Disabled orphans fleeing Kyiv received by Poles, Hungarians
ABC News
Some of Ukraine’s most vulnerable citizens have reached safety in Poland through an effort of solidarity and compassion that transcended borders and raised a powerful counterpoint to war
ZAHONY, Hungary -- Some of Ukraine's most vulnerable citizens have reached safety in Poland through an effort of solidarity and compassion that transcended borders and raised a powerful counterpoint to war.

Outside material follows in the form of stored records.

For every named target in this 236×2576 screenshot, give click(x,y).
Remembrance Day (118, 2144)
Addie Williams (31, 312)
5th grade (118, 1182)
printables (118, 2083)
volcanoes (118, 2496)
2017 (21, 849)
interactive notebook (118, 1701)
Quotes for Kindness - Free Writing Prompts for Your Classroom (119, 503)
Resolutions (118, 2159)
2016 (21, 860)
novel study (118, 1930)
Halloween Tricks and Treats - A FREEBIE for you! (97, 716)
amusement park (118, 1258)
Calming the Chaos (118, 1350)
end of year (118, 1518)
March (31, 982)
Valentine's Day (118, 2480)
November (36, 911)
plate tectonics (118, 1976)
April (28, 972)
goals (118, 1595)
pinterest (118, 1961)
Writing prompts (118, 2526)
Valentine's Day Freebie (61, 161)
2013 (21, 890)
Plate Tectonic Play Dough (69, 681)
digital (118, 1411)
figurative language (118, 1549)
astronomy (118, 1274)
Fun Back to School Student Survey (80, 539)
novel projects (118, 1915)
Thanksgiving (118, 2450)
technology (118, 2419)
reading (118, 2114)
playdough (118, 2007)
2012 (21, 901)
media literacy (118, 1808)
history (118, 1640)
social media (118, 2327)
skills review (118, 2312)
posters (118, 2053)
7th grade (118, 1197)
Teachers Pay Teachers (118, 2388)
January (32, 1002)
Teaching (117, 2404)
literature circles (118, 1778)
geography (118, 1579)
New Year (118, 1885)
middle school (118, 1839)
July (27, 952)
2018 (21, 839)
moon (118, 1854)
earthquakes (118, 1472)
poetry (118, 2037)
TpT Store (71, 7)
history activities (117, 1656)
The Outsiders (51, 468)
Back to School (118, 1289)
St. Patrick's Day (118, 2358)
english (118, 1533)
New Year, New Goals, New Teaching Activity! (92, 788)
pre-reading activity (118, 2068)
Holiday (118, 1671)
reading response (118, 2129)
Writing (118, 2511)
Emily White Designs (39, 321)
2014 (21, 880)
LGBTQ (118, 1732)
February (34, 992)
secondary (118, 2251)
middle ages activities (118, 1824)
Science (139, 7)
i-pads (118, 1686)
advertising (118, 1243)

On Wednesday, a train pulled into the station in Zahony, Hungary carrying about 200 people with severe physical and mental disabilities — residents of two orphanages for the disabled in Ukraine’s capital of Kyiv that were evacuated as Russian forces battered the city.
“Territorially, the orphanages are where the rockets flew, where there were bursts of rifle fire. A metro station near the orphanage was blown up,” said Larissa Leonidovna, the director of the Svyatoshinksy orphanage for boys in Kyiv. “We spent more than an hour underground during a bombing.”
The disabled refugees, most of them children, disembarked the train into the cold wind of the platform and into the arms of dozens of Poles and Hungarians waiting to receive them. From there, they were escorted to four waiting buses, sent from Poland by the Catholic relief organization Caritas.